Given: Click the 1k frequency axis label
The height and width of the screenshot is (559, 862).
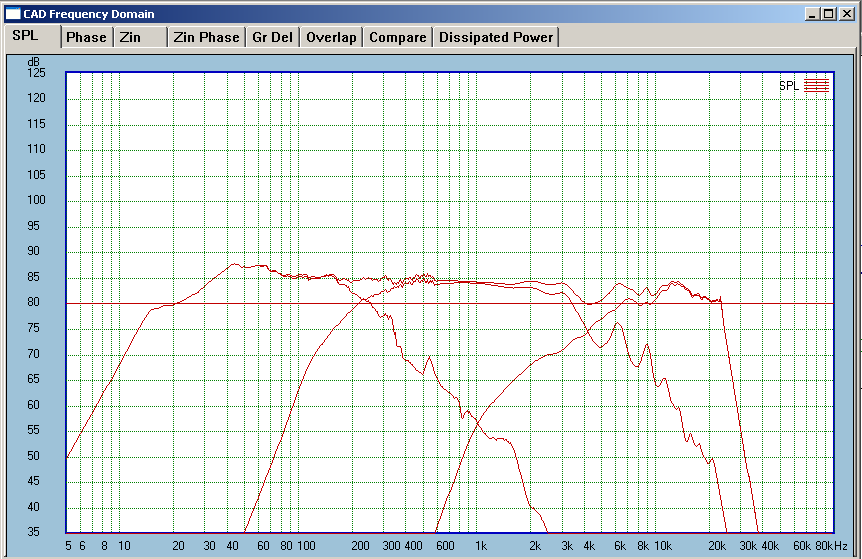Looking at the screenshot, I should [x=481, y=546].
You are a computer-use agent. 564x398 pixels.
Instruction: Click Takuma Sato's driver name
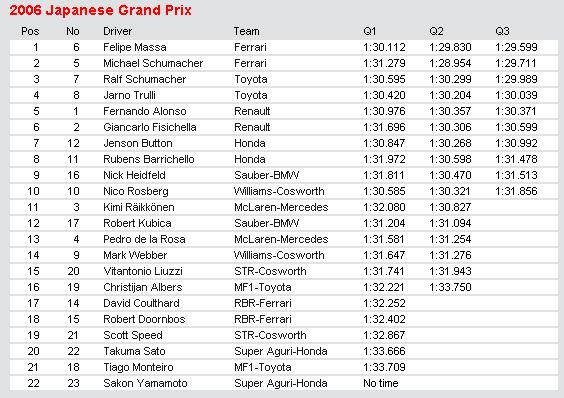click(x=135, y=351)
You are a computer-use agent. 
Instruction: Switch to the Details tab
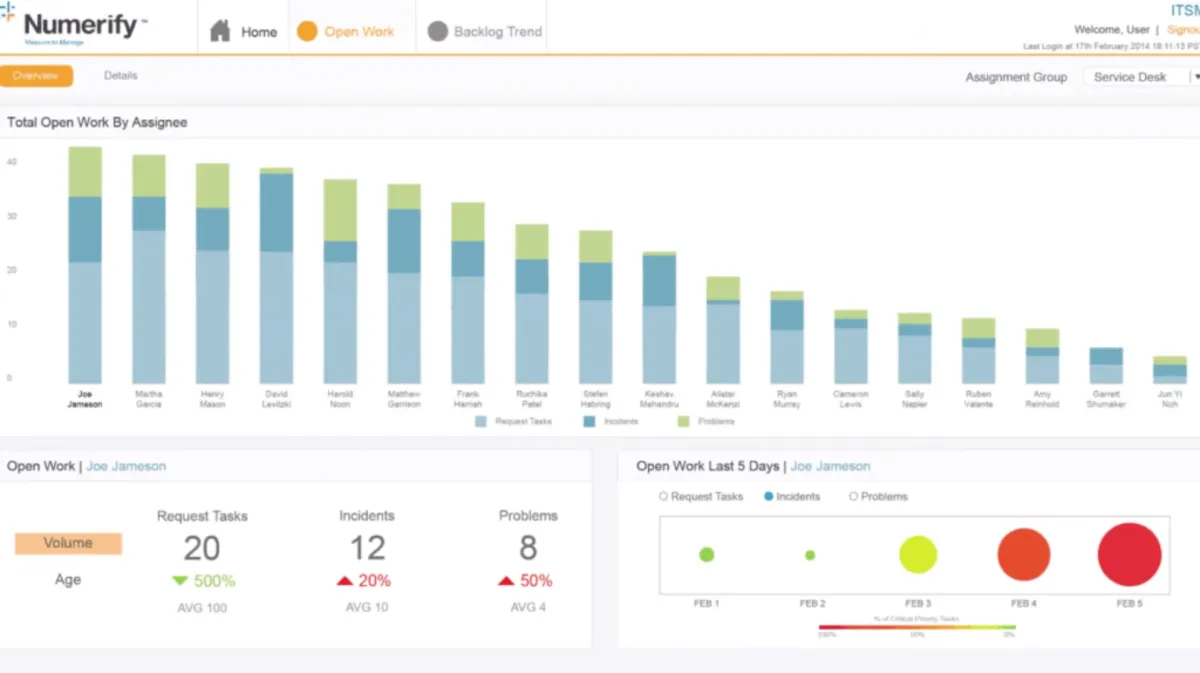point(120,76)
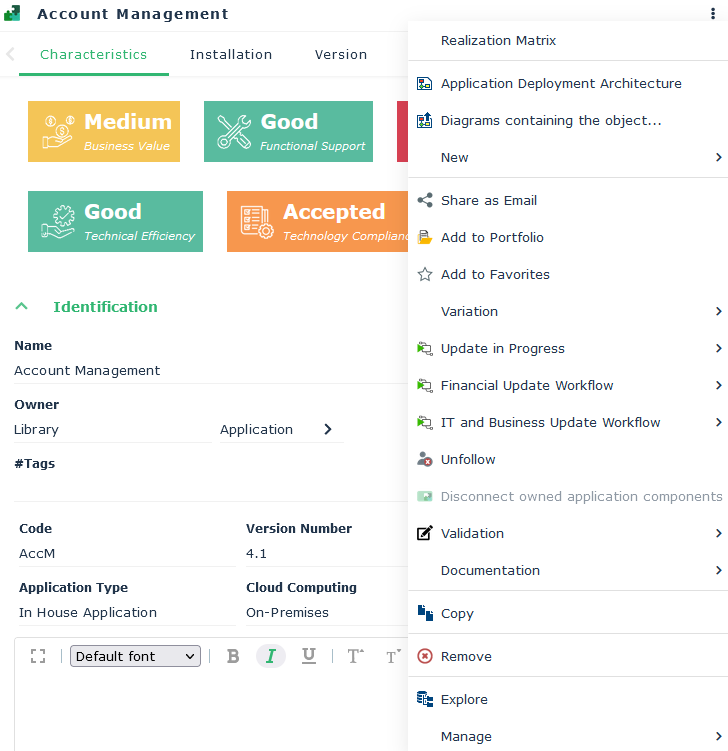Click the Copy icon in menu
This screenshot has height=751, width=728.
424,613
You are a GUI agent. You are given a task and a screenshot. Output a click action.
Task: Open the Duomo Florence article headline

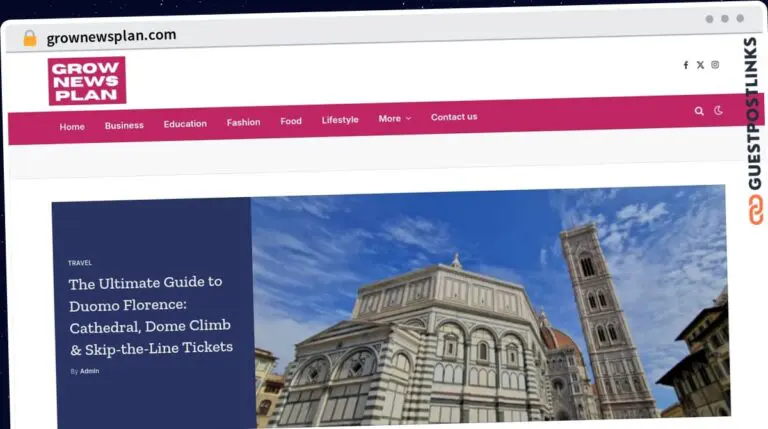(151, 315)
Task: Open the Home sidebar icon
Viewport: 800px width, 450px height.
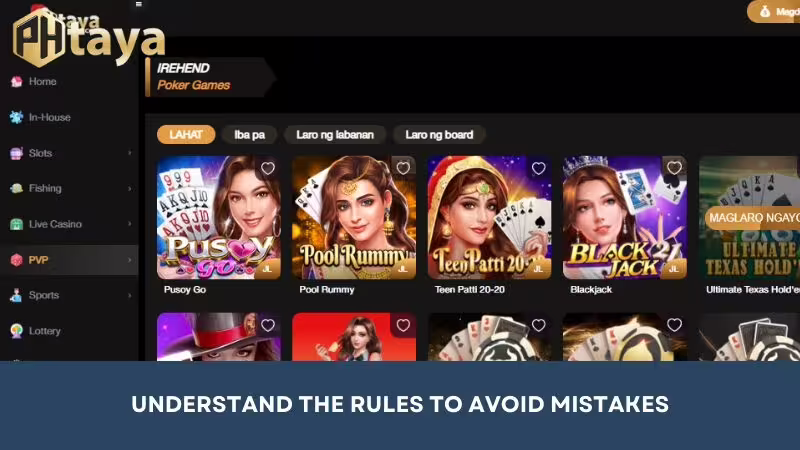Action: click(16, 82)
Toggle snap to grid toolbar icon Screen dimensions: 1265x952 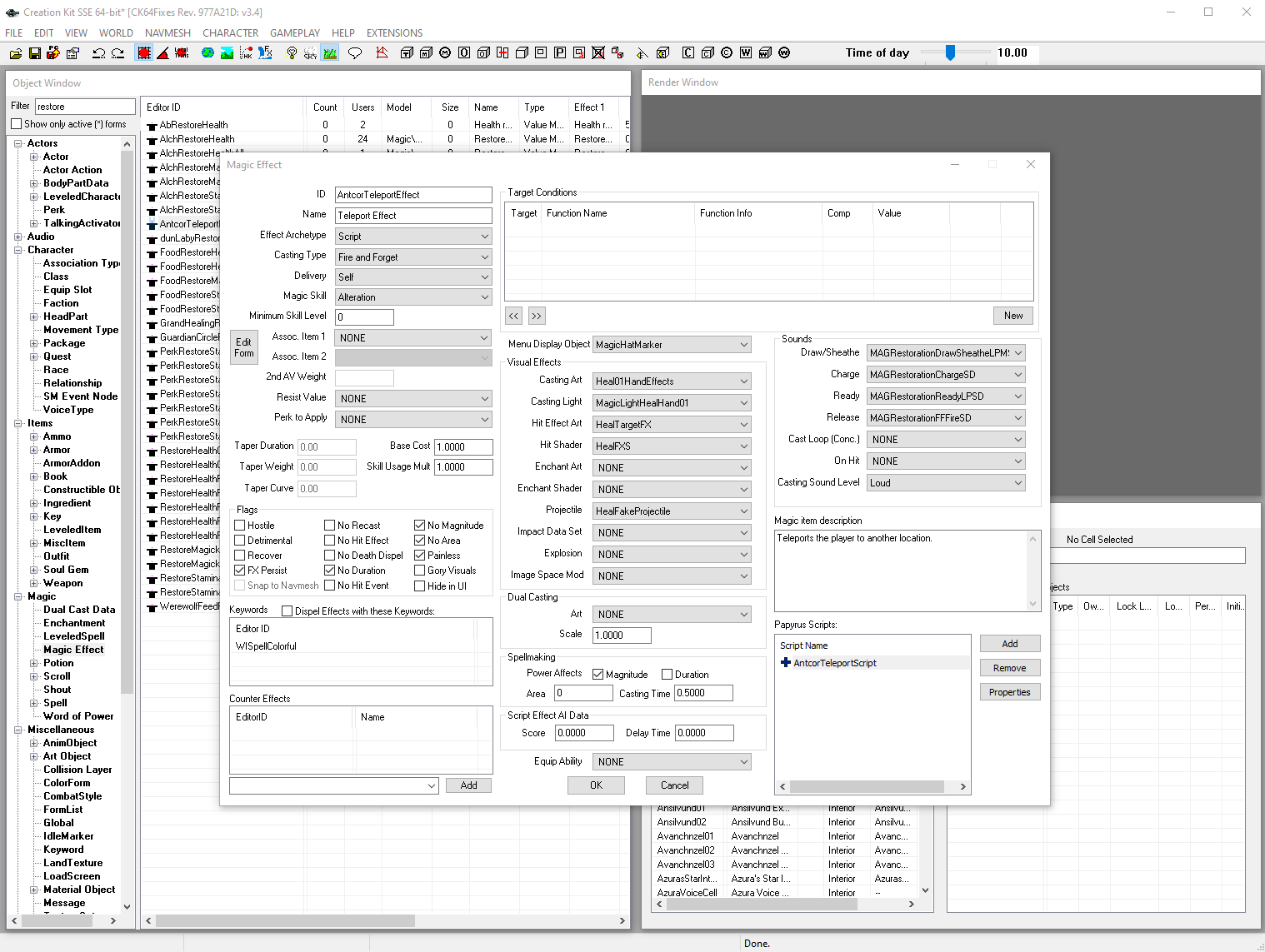pos(144,53)
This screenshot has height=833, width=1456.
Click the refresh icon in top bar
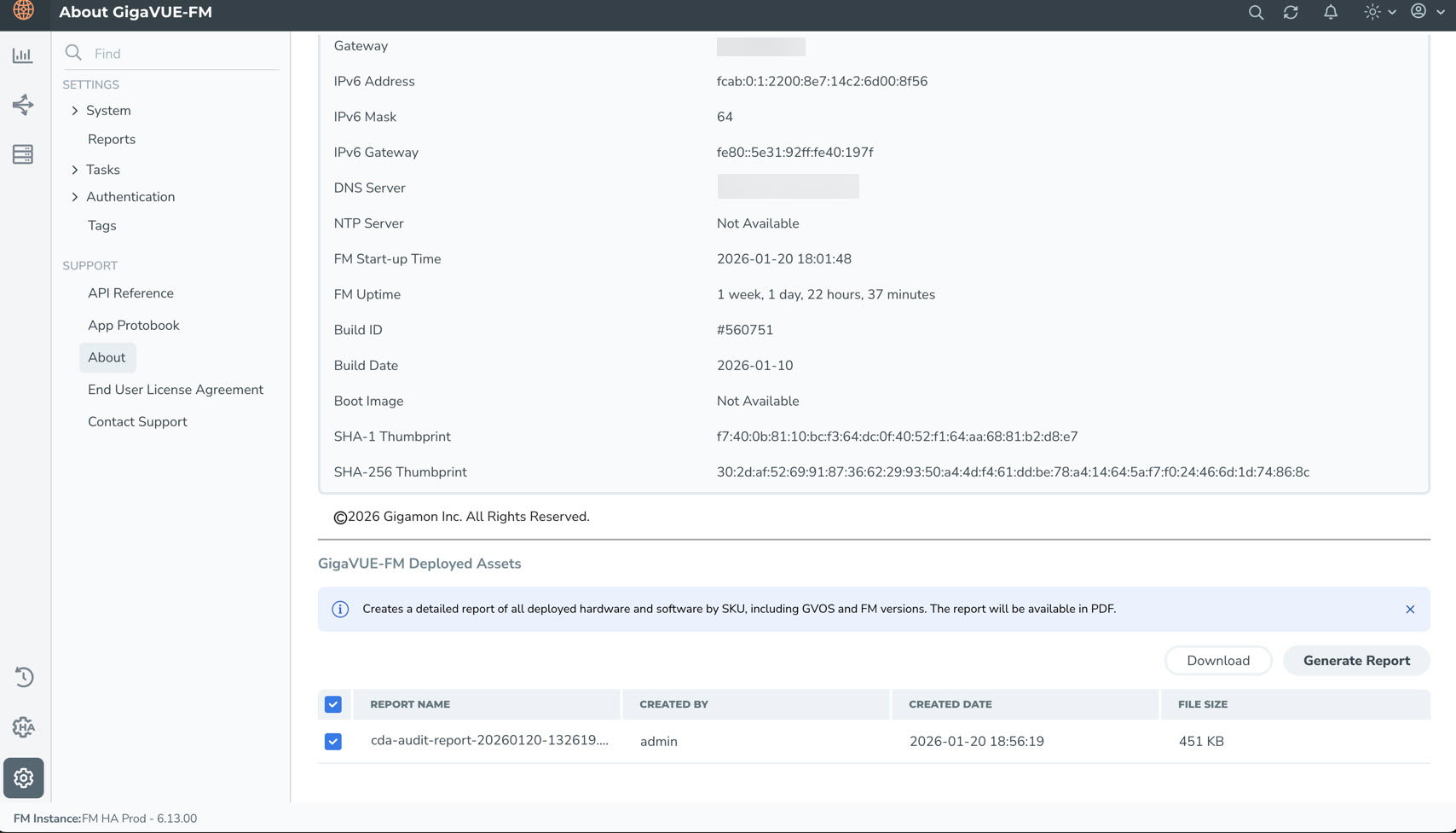[x=1291, y=13]
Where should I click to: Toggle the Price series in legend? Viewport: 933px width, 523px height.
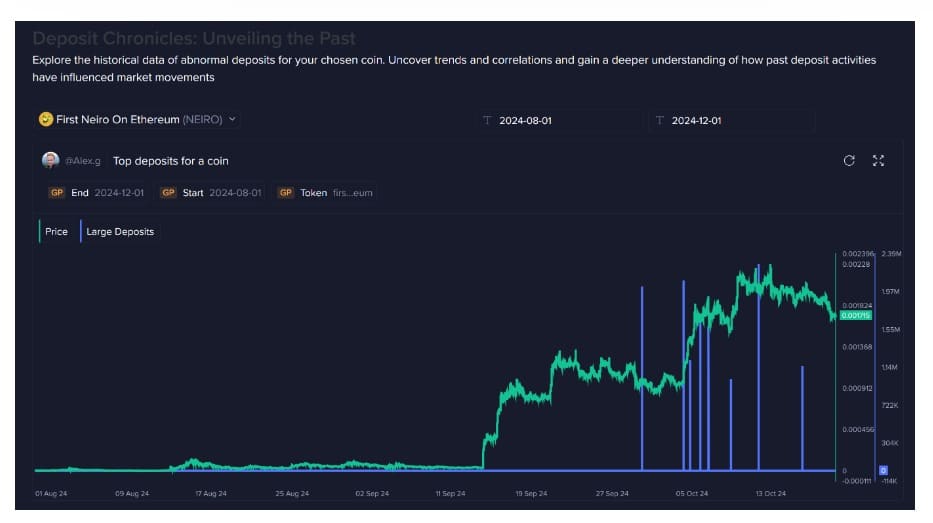pyautogui.click(x=56, y=232)
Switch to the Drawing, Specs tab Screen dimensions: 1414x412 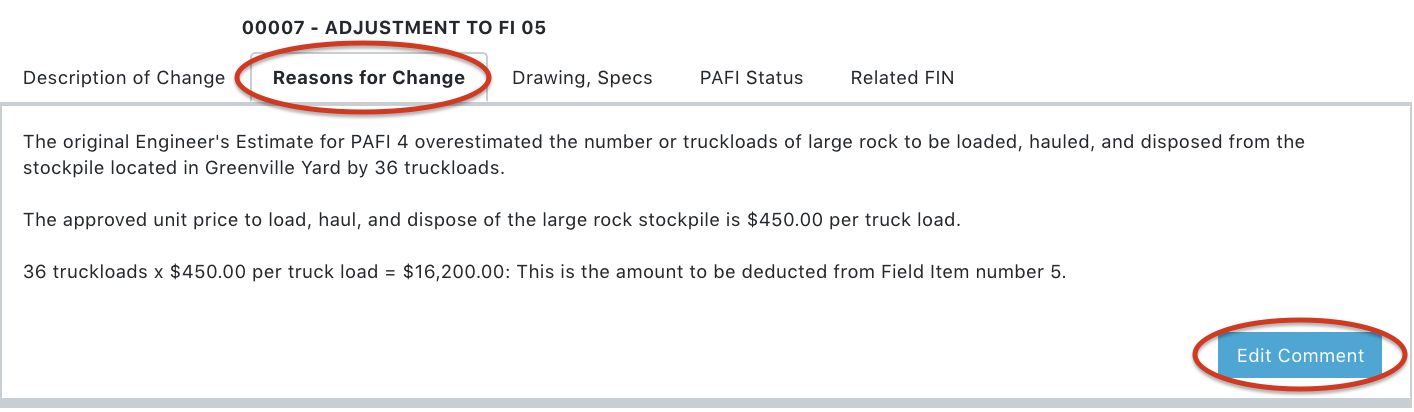(582, 78)
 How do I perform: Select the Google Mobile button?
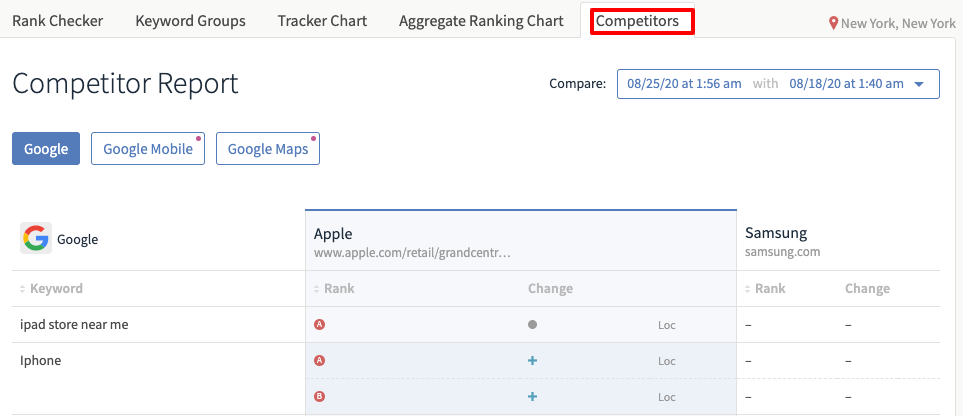coord(148,149)
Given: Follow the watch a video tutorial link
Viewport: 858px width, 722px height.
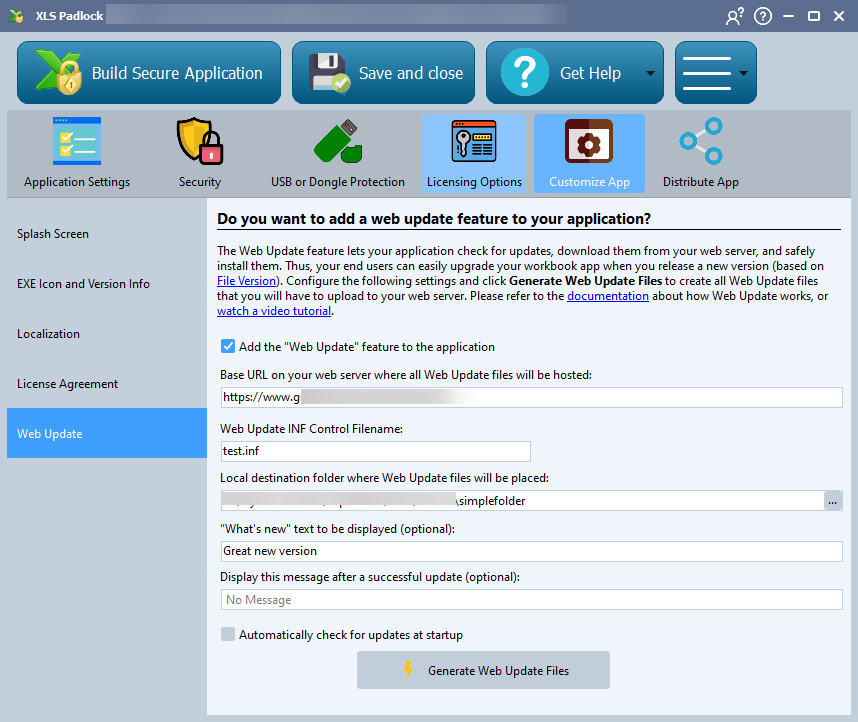Looking at the screenshot, I should [273, 311].
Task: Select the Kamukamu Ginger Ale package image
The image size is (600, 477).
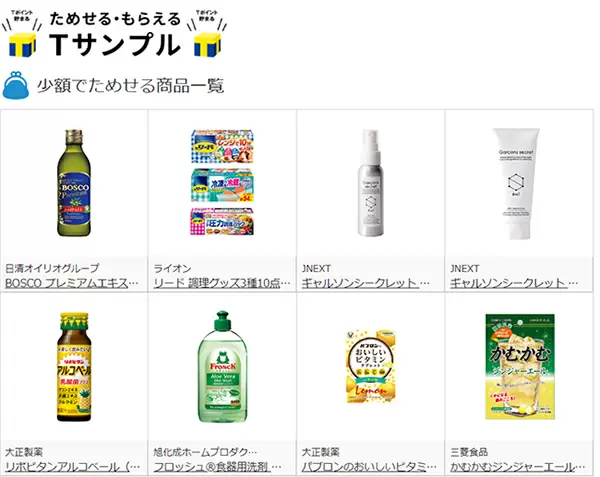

---*---

Aim of the exercise
Please set down only the lines from the first line of the records above through the line that has "You are a GUI", exactly, and not the pictures.

Written reply
Given: Click the 1k frequency axis label
The height and width of the screenshot is (559, 862).
Looking at the screenshot, I should [x=481, y=546].
You are a computer-use agent. 564x398 pixels.
Instruction: Click Takuma Sato's driver name
click(x=135, y=351)
You are a computer-use agent. 
Instruction: Switch to the Details tab
point(120,76)
Click the Copy icon in menu
This screenshot has height=751, width=728.
424,613
You are a GUI agent. You are given a task and a screenshot. Output a click action.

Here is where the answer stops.